An article on QRAM, written by Lloyd and his team ten years ago, described one way of accessing only those addresses in memory needed for superposition, using something they called a "quantum fire chain." Basically, since each address in RAM is just a sequence of bits, it can be thought of as a branching tree, in which each qubit is a pointer telling the computer to turn left or right. This works in conventional computers as well, but a quantum computer with only two choices will inevitably entangle extra paths at every turn, ultimately leading to an incredibly large and fragile quantum state that can easily disintegrate in a non-quantum environment. Lloyd and his colleagues proposed a tree structure,in which each branch is automatically held in standby mode, allowing the computer to move only on the right or left branch (side) to access the desired memory without entangling unnecessary information. The difference is quite technical in nature, but it is designed to significantly reduce the power required to solve this kind of problem in machine learning.

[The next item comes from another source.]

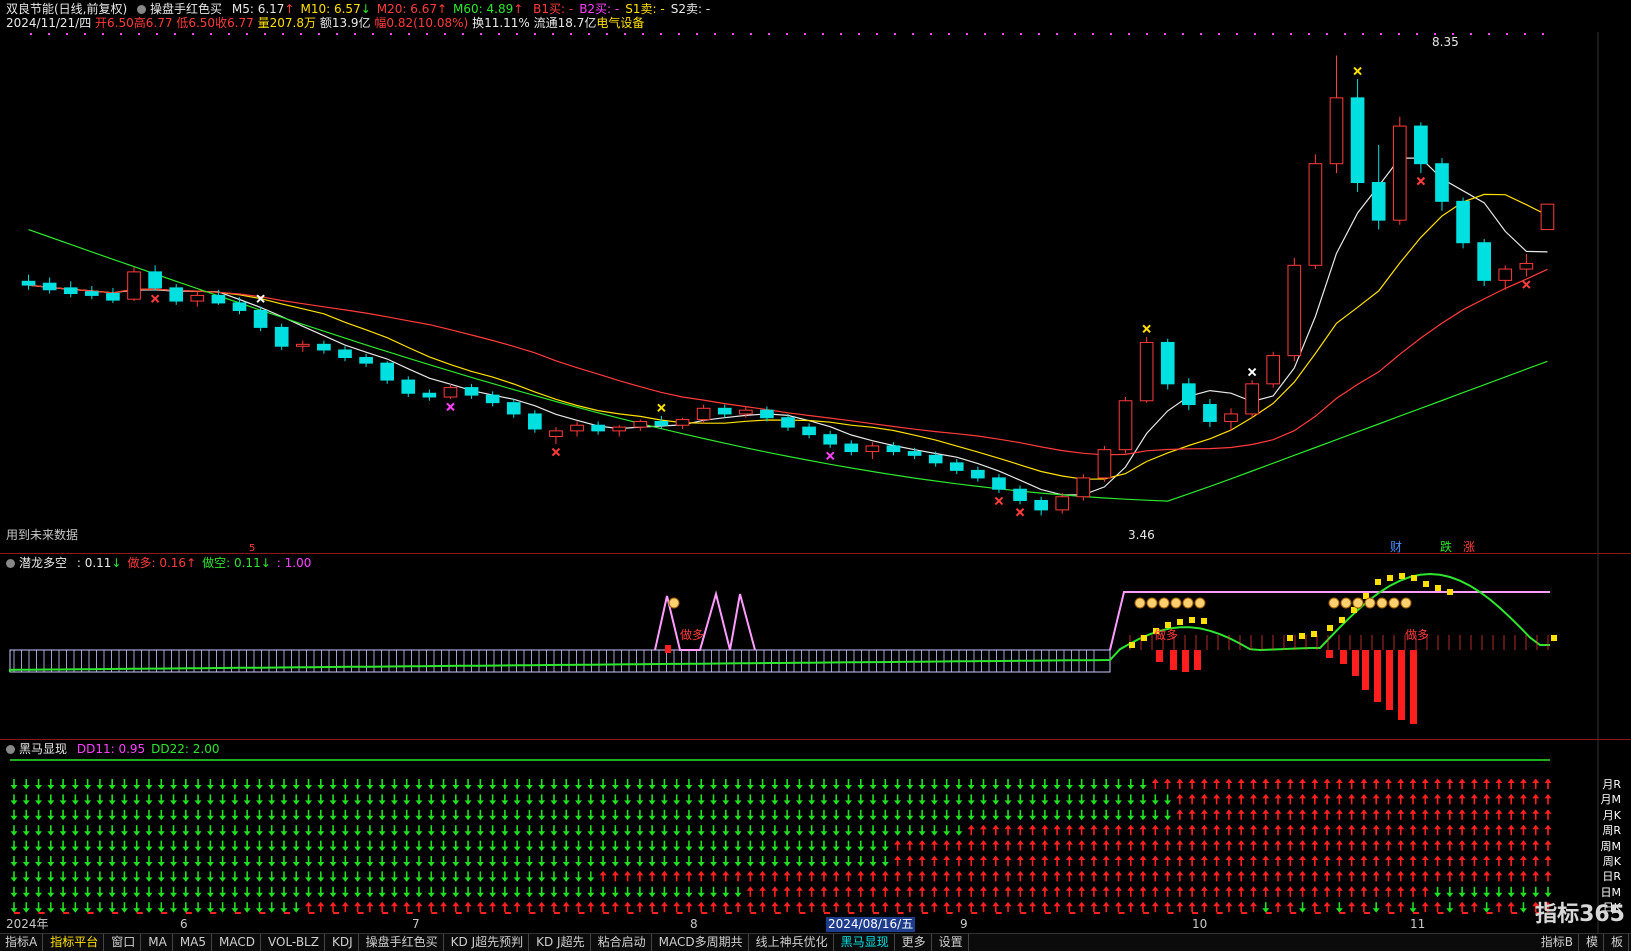 The height and width of the screenshot is (951, 1631). What do you see at coordinates (43, 563) in the screenshot?
I see `panel2-title: 潜龙多空` at bounding box center [43, 563].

"Most of the algorithms used in research require some kind of quantum memory," commented Michelle Mosca, a scientist at the University of Waterloo in Canada who also researched quantum memory, for Gizmodo. "Anything that reduces the cost of applied quantum RAM can also dramatically reduce the time before the advent of everyday quantum computers."
But we're still at a very, very early stage in the development of quantum programming. Today, the way old computers remember information seems almost ludicrous. RAM consisted of magnetic loops connected by wires, where each loop corresponded to one bit, and the orientation of the magnetic field in the coil represented its meaning. The first commercially available American computer, UNIVAC-I, was known for storing data by converting electrical impulses into sound waves using liquid mercury. That memory had no random access - you couldn't get any data you wanted at any time, but only in the order in which it was stored. And it was considered cutting edge technology.
“It was a work of art,” explained Chris Garcia, curator of the Computer History Museum. "At that time they tried everything they could and hoped that some of it would work." At that time, such solutions were superior to all previous ones. Today computers store memory on microchips made of a special material called "semiconductors", which became possible not only because of the advancement of science, but also thanks to the processes that made silicon storage much cheaper than storage from tiny magnetic coils.
What will quantum memory look like? Most likely not in the way Lloyd and colleagues imagined it. At last year's conference, physicists joked that the field of quantum computing may well turn to another analogue of vats of liquid mercury. Surely we will have new technological and mathematical advances that will optimize computers and their methods of storing information.
Lloyd agreed with this. “I would love to see someone spread our idea,” he said. "If we could translate ordinary information into a quantum state, this would be an amazing application of quantum computers in the short term." After all, computers are about more than just their ability to execute fancy algorithms. They enable these algorithms to be used to process and organize data to create something useful.
And maybe someday we will really use quantum Google.